また、考えられるすべての売り材料が言われ、相場もそれに従った。
人々はこの間、暗いほうの側ばかりを見てきた。相場環境が、そうなのだからこれも当然の仕儀である。
しかし、ここで相場は完全な二番底を形成し、改めて見直されようとしている。
今まで無視されてきた硬材料、即ち買い材料が、真価を発揮するのである。
来月新ポは、新穀一本の限月である(旧穀の供用が出来ない)四月限が登場する。当然、大きくサヤをつけて生まれるだろう。
また、新穀の出回りが遅れてることも定期市場に刺激を与える。
年内、ある程度の出荷は当然としても、値段が気にいらない。来年の作付け面積が(恐らく)五万ヘクタールを割る大幅減反になる。

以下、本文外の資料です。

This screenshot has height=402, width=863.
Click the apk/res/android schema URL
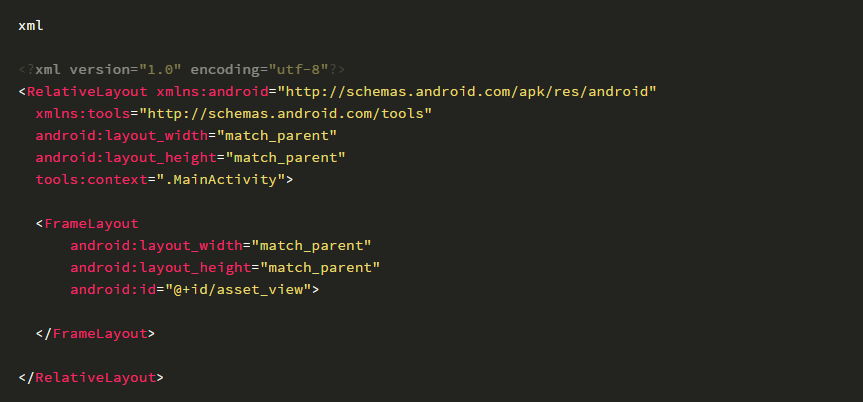tap(460, 92)
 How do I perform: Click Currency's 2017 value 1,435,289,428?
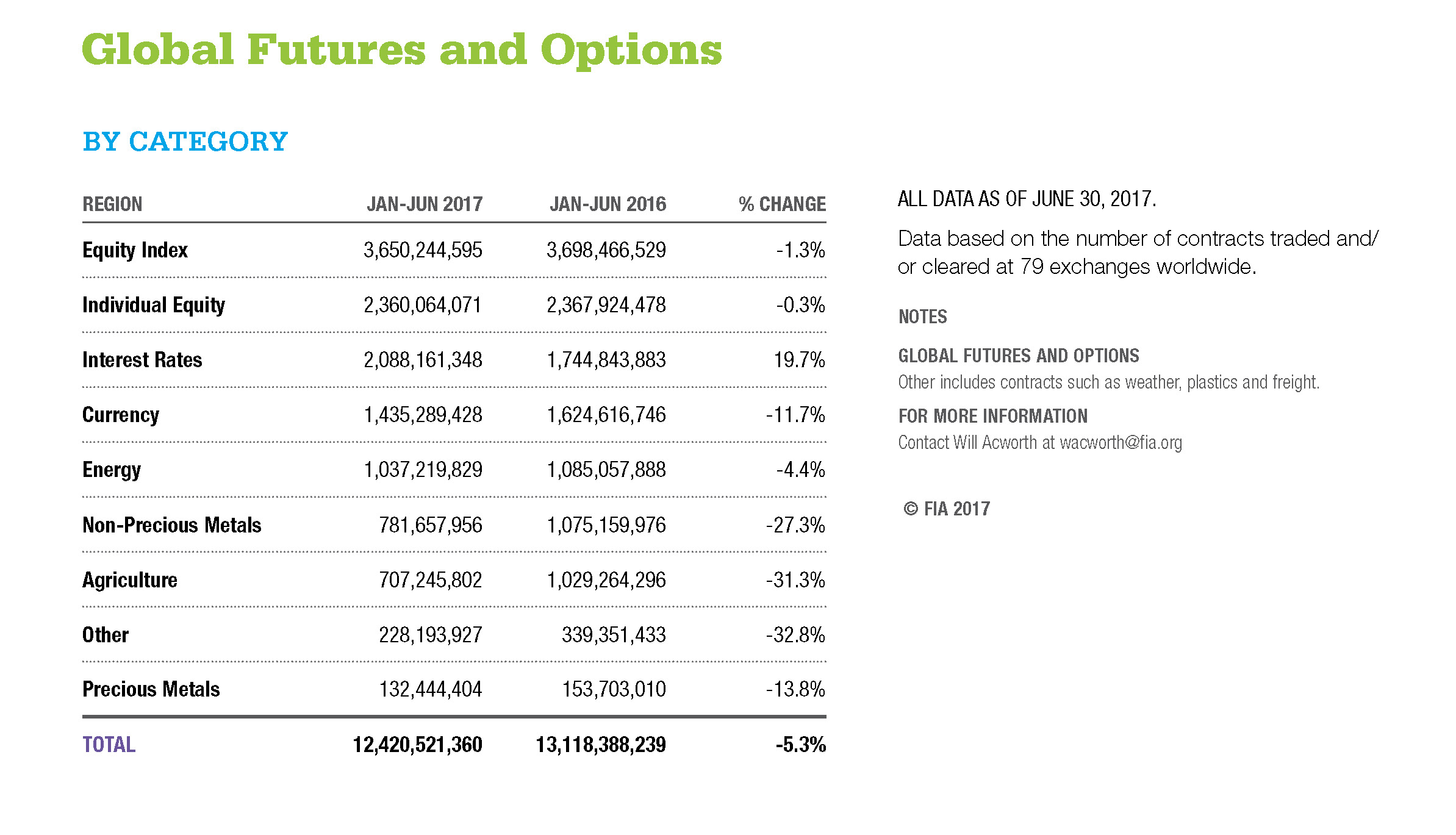point(423,415)

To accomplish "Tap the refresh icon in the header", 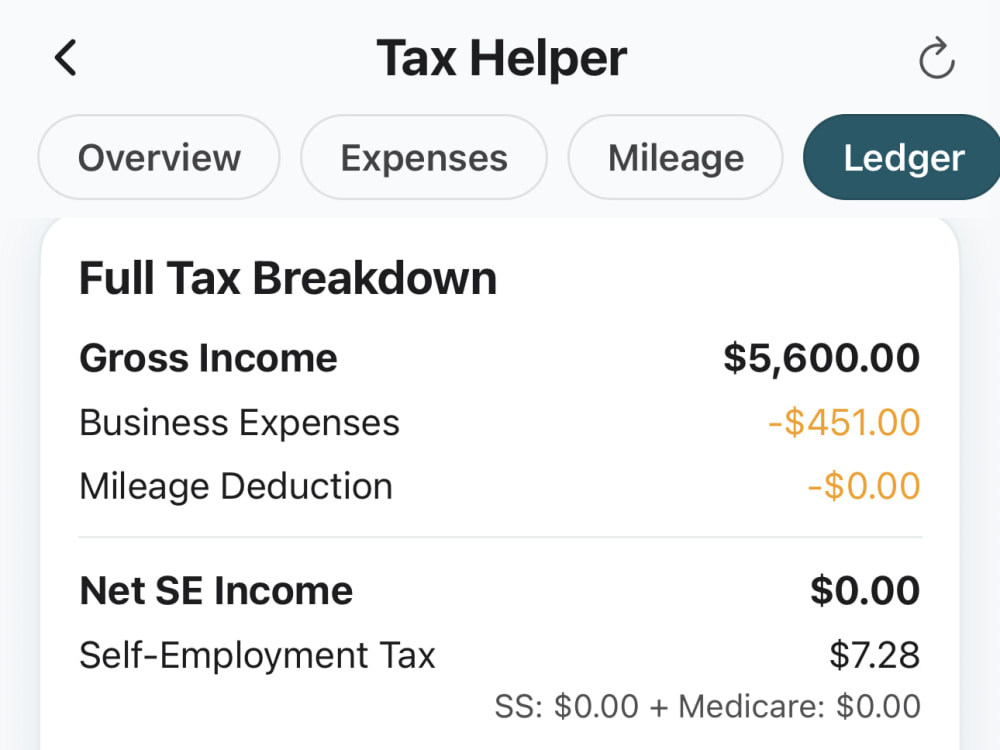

そして来年の天候は、確率の非常に高い冷害・凶作型の年回りである。
生産者は49年産小豆の現場を〝虎の子〟のように扱うだろう。
弱気している人々は、出盛り期の供給過剰を考え、そして予測しているが、逆に需要最盛期の〝有りガスレ〟現象が表面化しそうだ。
すでに、相場の内部要因は値幅と日柄の両面で整理を済ませている。
そして、大局的見地から穀物供給を眺めれば、世界的食糧不足のおりから穀物の国内供給政策が国家的計画でおしすすめられようとしている。
あらゆる穀物価格の上昇と、米、麦、大豆等の大幅な増産。それに伴う小豆の作付け圧迫など、われわれは今現在のみを考えず、先物市場には先物市場本来の機能に基づく相場判断が行なわれて当然であろう。
在庫が多いから相場は売りだという考え方はあまりにも近視眼的である。
相場は底を打ったのである。筆者が前々から言う第二段目の買い場が出現した。それは長期投資の姿勢による投機である。投機のマーチは抜けるような秋の空に響きわたろう。
●編集部注
昭和四九年十月九日発売の雑誌『文藝春秋』に掲載された田中角栄に関する二つの記事は、日本よりも欧米のメディアで多く採り上げられた。
彼が外国人記者向け記者会見を行ったのが二三日。ここで国内各紙でも大きく取り扱われ問題化。約一カ月後に内閣総辞職に追い込まれる。